Walton notes that the group has received another $4 million worth of in-kind donations, mainly medical equipment and construction supplies. The final price tag for this new national teaching hospital will be less than 1 percent of the billions of dollars in international aid that were pledged to Haiti in the aftermath of the earthquake. "One of the lessons this hospital can provide is how to provide really outstanding infrastructure and construction practices at a fraction of what it may cost in other settings," Walton says, "and I would argue at a fraction of what it may cost versus other projects that are being done here." The Canadian government this month pledged $20 million just to move squatters out of a huge tent encampment in front of the National Palace.
Looking around Haiti, this hospital is one of the few solid examples of post-quake reconstruction. There are private projects to build new hotels. The cellphone company Digicel rebuilt the historic Iron Market in Port-au-Prince. But the National Palace is still awaiting demolition. Many of the cholera clinics that have sprung up are in tents or temporary shelters. At a dedication for the hospital just before the second anniversary of the earthquake, the Haitian minister of health, Dr. Florence Guillaume, said that for her, this project is a dream come true. "I'm really proud, almost crying this morning. It's really this type of assistance that we need," she said. Guillaume says this hospital will help bolster the entire public health care system in Haiti in several ways.
First, other clinics and hospitals will be able to refer patients there for more complicated procedures and tests. Second, as a teaching hospital it will help train more Haitian doctors and nurses.

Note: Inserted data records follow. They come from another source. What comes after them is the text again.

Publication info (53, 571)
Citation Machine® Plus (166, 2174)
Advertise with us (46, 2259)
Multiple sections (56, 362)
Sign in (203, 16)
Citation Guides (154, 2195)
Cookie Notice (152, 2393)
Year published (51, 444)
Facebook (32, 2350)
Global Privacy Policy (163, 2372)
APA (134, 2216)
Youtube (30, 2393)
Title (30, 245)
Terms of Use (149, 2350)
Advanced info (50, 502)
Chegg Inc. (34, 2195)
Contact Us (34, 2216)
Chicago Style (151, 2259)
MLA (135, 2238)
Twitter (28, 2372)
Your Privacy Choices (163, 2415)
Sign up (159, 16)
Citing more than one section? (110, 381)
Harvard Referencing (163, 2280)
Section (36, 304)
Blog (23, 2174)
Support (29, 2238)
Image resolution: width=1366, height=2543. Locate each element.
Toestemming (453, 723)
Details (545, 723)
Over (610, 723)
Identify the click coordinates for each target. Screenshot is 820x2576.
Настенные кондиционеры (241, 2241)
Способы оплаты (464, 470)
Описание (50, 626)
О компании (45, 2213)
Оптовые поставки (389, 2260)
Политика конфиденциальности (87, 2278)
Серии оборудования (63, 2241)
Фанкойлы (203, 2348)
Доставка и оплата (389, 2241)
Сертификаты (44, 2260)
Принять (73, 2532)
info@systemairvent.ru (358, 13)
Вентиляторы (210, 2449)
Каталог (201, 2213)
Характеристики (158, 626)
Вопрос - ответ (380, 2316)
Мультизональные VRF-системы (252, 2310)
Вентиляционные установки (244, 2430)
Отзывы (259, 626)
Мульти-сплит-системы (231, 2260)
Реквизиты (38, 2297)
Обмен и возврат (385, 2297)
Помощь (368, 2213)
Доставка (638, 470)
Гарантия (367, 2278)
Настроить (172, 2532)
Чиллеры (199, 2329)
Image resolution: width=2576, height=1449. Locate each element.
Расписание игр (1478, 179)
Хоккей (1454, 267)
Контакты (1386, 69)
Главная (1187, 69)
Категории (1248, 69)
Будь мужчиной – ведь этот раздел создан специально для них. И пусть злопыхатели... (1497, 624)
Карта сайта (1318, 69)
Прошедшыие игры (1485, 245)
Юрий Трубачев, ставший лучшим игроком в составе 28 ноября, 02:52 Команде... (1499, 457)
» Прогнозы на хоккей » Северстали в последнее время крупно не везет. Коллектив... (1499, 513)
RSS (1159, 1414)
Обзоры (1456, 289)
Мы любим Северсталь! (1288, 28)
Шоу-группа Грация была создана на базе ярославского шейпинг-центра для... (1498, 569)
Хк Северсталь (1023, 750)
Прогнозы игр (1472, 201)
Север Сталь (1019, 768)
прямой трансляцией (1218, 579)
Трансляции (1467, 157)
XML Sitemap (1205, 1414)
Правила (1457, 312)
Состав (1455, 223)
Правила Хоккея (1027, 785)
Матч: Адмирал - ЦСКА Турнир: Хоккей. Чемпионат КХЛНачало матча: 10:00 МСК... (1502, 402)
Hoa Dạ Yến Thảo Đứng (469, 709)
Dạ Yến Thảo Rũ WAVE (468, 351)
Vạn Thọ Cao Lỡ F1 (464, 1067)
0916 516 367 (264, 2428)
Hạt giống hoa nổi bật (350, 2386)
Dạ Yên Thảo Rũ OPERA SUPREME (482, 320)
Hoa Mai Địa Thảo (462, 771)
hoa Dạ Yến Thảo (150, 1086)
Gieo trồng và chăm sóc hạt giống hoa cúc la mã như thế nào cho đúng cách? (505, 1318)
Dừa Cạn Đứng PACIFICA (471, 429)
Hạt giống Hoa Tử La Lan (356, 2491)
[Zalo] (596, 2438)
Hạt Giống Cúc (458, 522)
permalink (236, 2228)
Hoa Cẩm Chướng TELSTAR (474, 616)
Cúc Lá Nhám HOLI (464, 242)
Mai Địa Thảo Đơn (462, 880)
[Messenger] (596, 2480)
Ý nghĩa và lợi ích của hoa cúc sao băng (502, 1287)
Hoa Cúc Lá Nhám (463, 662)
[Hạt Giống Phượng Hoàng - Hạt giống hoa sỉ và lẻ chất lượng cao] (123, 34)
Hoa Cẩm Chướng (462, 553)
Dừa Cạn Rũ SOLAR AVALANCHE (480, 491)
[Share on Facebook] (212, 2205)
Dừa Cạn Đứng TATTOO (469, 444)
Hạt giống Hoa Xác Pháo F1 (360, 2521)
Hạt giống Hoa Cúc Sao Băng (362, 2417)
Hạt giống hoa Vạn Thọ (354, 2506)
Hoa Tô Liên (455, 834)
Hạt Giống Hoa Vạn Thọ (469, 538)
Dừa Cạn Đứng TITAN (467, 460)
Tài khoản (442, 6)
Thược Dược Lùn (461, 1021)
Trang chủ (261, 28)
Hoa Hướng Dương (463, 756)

And by providing a better work environment, she hopes it will help stem the exodus of Haitian medical professionals who so often decamp for the U.S. or Canada. Paul Farmer, the co-founder of Partners in Health, says he views this hospital project as a model for effective international aid. "The amount of money either pledged or flying around out there is substantial," Farmer says. "If it were marshaled into a coherent system of hospitals, health posts, you could see some big, big improvements in health indices in Haiti, and that's what we expect to happen." The National Teaching Hospital still faces big challenges. Construction is on track but still not complete. At first, the Ministry of Health and Partners in Health will be running the facility together, but eventually the Haitian government needs to come up with an operating budget to keep the hospital running for the long term.